The neck diameter stamped on the barrel is the neck diameter not the loaded round diameter as you said.
 
On necks that aren't "tight" some will fire the brass first to "square" the neck to the case body the skim turn to uniform neck thickness but this is a completely different situation than yours.
 
They only REDUCE bump. They won't give more bump. The one marked zero, is the same as a standard shell holder and the get thicker from there. So no.
I guess that is why I read of people shaving down there shell holders and the bottom of there dies. I really don't want to do that.
On necks that aren't "tight" some will fire the brass first to "square" the neck to the case body the skim turn to uniform neck thickness but this is a completely different situation than yours.
Yes, I realize that I need to do it for the tight neck chamber before using....I meant for my .308 in the future. The .308 shoots very well....is it worth neck turning for it? Also, is the tight neck worth it....I have read that it has gone out of style.
 
I guess that is why I read of people shaving down there shell holders and the bottom of there dies. I really don't want to do that.

Yes, I realize that I need to do it for the tight neck chamber before using....I meant for my .308 in the future. The .308 shoots very well....is it worth neck turning for it? Also, is the tight neck worth it....I have read that it has gone out of style.
It's not a big deal at all. Most people remove a little from the shell holder but I prefer to take it from the die, myself and not have a dedicated shell holder. Plus, I could then use the redding shell holder set if I chose to. Just take .010 off the die and you're set for the holders to do what people want them to do. The dies are hardened though, so it takes carbide to cut it. Other than that, easy peasy job and no down side to it if done right.

As for tight necks...I use to believe in neck turning and again, if done right, it can't hurt but I've been going to no-turn chambers for a few years now and winning even at a high level in short range BR.
If you think it matters, then it does but I'm not seeing it on target and with match results.
 
I'd rather take it off the die as well, I've done several by hand running the bottom of the die in figure 8s on a piece of fine metal sandpaper on a hard known flat surface. It's faster than driving to the shop where my lathe is and doing it that way.

I'm going to try a no turn neck next time one of my bench guns needs a barrel.
 
It's not a big deal at all. Most people remove a little from the shell holder but I prefer to take it from the die, myself and not have a dedicated shell holder. Plus, I could then use the redding shell holder set if I chose to. Just take .010 off the die and you're set for the holders to do what people want them to do. The dies are hardened though, so it takes carbide to cut it. Other than that, easy peasy job and no down side to it if done right.

As for tight necks...I use to believe in neck turning and again, if done right, it can't hurt but I've been going to no-turn chambers for a few years now and winning even at a high level in short range BR.
If you think it matters, then it does but I'm not seeing it on target and with match results.
Thanks! I guess that I have two questions going on at once.
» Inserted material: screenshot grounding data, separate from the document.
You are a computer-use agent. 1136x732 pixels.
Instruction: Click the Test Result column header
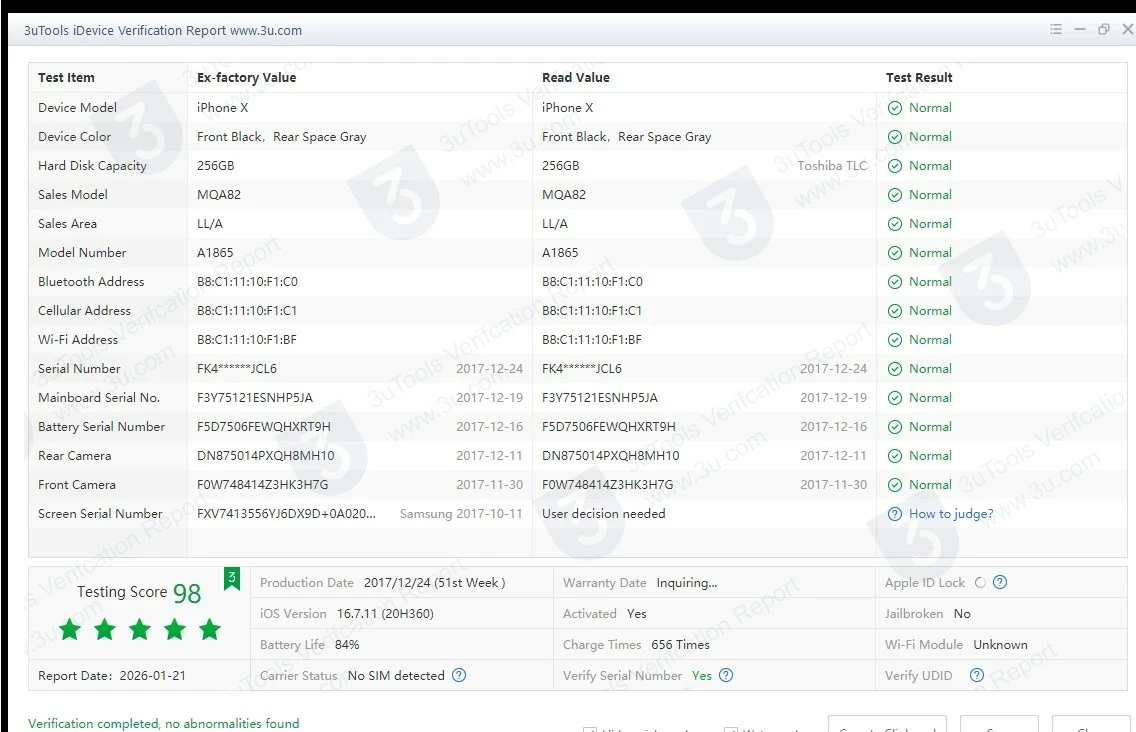click(919, 78)
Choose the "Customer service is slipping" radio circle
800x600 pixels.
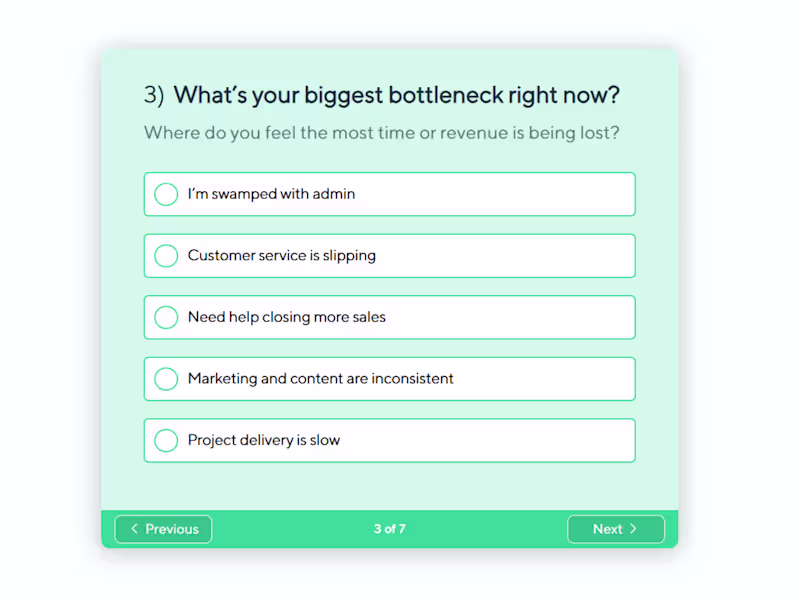point(166,256)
I am going to try the tight neck for a while as I have the tools....if I don't like it, I will take the rifle to a gunsmith and have the neck returned to SAAMI. But on factory guns, I still wonder if neck turning is worth it...my understanding is that it aligns outer and inner neck diameters that were not manufactured concentric.
 
I'd rather take it off the die as well, I've done several by hand running the bottom of the die in figure 8s on a piece of fine metal sandpaper on a hard known flat surface. It's faster than driving to the shop where my lathe is and doing it that way.

I'm going to try a no turn neck next time one of my bench guns needs a barrel.
I am going to relax and try the cases that I have FL sized even though they are longer in headspace than my fired cases. After 3 neck sizings on those cases, some are hard to chamber. However, I am thinking that it is not the headspace, but the diameter of the case body. I guess that I will find out after this FL sizing. I did not know any better at one time....I was told that NK sizing was the way to go and that they could never grow past the same rifle's chamber. I have a .222 that was hard to chamber after just a few NK sizings. Any word on annealing....the internet is all over the place on whether it is good or bad and how to do it.
 
The bbl swells a tiny bit every time ya fire the gun and the brass tries to go back to that expanded state. That's how they can get tight after they lose a bit of elasticity to spring back. I find it rare to feel radial expansion upon close but it can be very apparent upon opening. If only neck sizing, it gets longer too and you're more likely to feel that than radially. I guess it can happen with a sensitive feel but a tapered case etc...Possible yes but more likely imo that what you're feeling is length related. You are likely to hear different opinions but the math leans toward length.
 
The bbl swells a tiny bit every time ya fire the gun and the brass tries to go back to that expanded state. That's how they can get tight after they lose a bit of elasticity to spring back. I find it rare to feel radial expansion upon close but it can be very apparent upon opening. If only neck sizing, it gets longer too and you're more likely to feel that than radially. I guess it can happen with a sensitive feel but a tapered case etc...Possible yes but more likely imo that what you're feeling is length related. You are likely to hear different opinions but the math leans toward length.
Thanks!
 
Some never anneal, some every time. Personally I'll go 5 to 7 firings usually then anneal, trim etc
I never have done it. I have found that after about 7-8 neck sizings, I will start to get cracked necks and shoulders. After all the work in neck sizing that I am doing now, I would like for the cases to last longer. Also, if it improves accuracy, that would be great (and really the main goal).
 
I never have done it. I have found that after about 7-8 neck sizings, I will start to get cracked necks and shoulders. After all the work in neck sizing that I am doing now, I would like for the cases to last longer. Also, if it improves accuracy, that would be great (and really the main goal).
I just use a cheap Annealeze machine set up to give a faint orange glow to the necks in a mostly dark room (barely enough light to see what you're doing) and don't stress about hitting some magic temperature or line below the shoulder.
I may not technically be getting a "full anneal" but I'm getting them all to the same state and that's the important thing in my opinion.
I've never split a neck over several thousand pieces of brass, not one.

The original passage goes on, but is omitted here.